### TEXT BLOCK

::::

October is the National Substance Abuse Prevention Month. This commemoration began in 2011 and since then, it has been a month to highlight the important role of prevention in substance abuse in both, individually and collectively.
Substance abuse is not a condition in which a person must be labeled or stigmatized, it is a health problem like any other and as such, it must be addressed with professionalism and equality.
We have heard in several times about cultural competence when it comes to receiving any service or treatment from an organization or agency, but what does it really mean?
According to a publication from SAMHSA, cultural competence is “a set of congruent behaviors, attitudes, and policies that come together in a system, agency, or among professionals and enable the system, agency, or professionals to work effectively in cross-cultural situations”. In other words, they provide services equally regardless of the cultural conditions of the individuals and this makes quality and equity services.
Another way of defining cultural competence is: the ability to understand sociocultural influences on patients' health beliefs/behaviors, and how they interact, and transform that knowledge into specific "standards, policies, practices, and attitudes that are used in appropriate cultural settings to increase the quality of services”.

::::

### DATASET EXCERPTS
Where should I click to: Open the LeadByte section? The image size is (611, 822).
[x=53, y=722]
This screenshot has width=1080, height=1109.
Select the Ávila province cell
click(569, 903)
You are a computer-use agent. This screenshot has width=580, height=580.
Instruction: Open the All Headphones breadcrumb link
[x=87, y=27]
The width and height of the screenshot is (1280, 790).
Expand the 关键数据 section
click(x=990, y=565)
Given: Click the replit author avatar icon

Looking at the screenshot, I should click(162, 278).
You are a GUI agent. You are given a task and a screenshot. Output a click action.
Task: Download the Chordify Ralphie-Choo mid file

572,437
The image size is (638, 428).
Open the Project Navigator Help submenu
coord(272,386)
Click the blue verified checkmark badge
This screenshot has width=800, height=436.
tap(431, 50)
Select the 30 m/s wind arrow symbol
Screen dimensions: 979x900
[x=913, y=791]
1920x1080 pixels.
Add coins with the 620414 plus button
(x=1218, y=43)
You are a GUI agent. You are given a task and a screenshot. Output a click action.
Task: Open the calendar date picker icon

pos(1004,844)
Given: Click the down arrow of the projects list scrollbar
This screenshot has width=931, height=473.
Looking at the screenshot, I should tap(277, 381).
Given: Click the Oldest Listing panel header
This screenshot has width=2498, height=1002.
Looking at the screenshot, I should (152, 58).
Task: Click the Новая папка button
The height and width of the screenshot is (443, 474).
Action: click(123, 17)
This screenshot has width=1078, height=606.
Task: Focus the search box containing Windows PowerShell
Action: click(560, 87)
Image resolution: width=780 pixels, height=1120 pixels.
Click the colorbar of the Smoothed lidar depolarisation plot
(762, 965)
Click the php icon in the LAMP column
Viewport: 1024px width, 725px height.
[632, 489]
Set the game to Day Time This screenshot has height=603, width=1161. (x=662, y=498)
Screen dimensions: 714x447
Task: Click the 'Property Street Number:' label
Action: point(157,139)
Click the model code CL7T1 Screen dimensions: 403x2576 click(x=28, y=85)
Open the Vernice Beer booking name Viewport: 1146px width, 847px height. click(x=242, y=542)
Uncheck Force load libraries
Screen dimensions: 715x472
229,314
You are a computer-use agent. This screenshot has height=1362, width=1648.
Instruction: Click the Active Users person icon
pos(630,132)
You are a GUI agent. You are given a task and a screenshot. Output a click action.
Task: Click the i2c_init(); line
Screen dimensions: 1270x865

::::

### ACTION ITEM
Pick up the text on substance abuse prevention and cultural competence after its last sentence and extend it by a few more sentences. The records are unrelated to the text on substance abuse prevention and cultural competence.

### EXPECTED OUTPUT
It is not just about knowing, it is about applying cultural competence regardless of economic and/or socio-cultural differences or conditions. It occurs through attitudes, interaction, effective communication, dynamism, and development between different cultures. By considering cultural competence at the different levels of operation of the instances, opportunities are opened and barriers are broken down, people are brought closer to services and trust is strengthened.
When it comes to services that are related to substance abuse or mental health, there is much to be done since they are diseases that are in the shadows and communities need to be opened to have a good support system and seek effective care when needed.
On the other hand, the professionals or agencies in charge of providing services to the communities must have the necessary capacity to create environments where users feel considered, cared for, heard without being judged and that, above all, services are provided to them by equal.
The community has a task to accomplish to enforce these good practices. It is also necessary to consider that, in order to promote these environments, it is not just in how to receive a good treatment, but in the way in which they are requested or committed.